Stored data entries
>>
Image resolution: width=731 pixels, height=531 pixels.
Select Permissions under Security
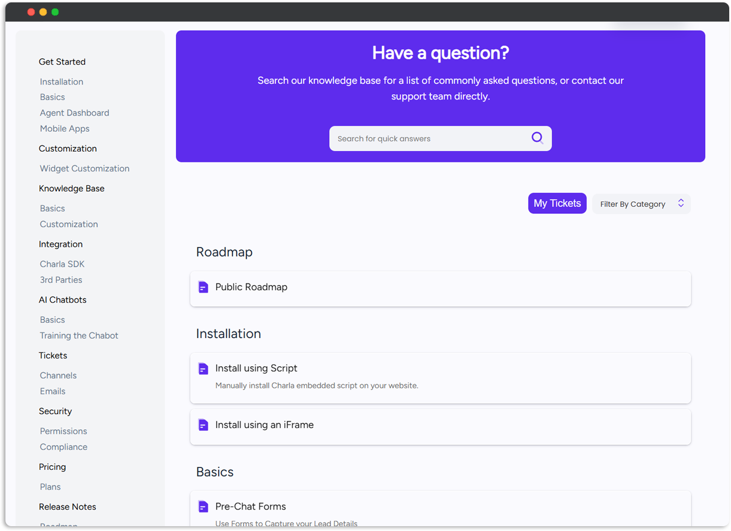coord(63,431)
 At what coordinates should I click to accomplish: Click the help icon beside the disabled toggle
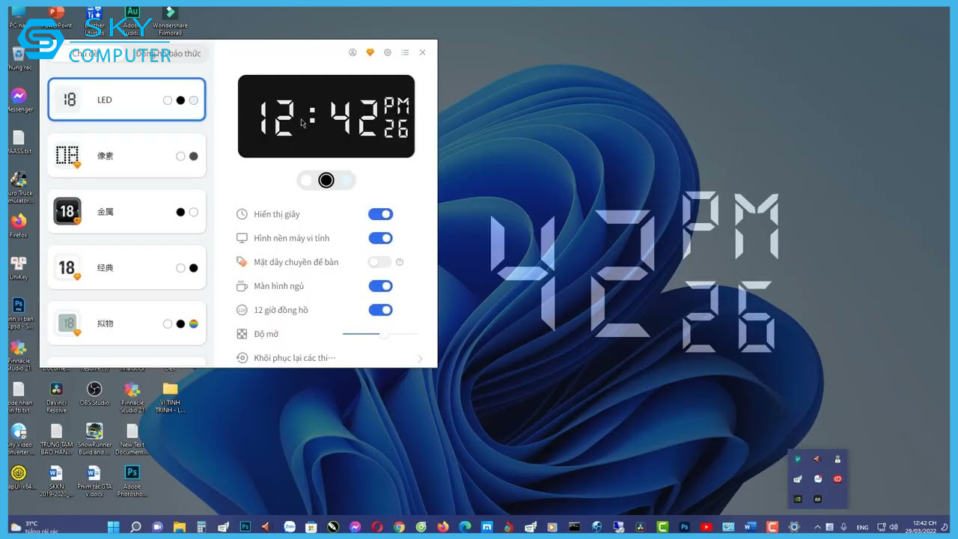[x=400, y=262]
<<
**Activity**
All lines from the one containing "Select Permissions under Security" through the end of the entries, both ends included, should be written out exactly, with no pictures.

**Solution to this problem**
Select Permissions under Security
coord(63,431)
 At what coordinates should I click to accomplish: Click the help icon beside the disabled toggle
[x=400, y=262]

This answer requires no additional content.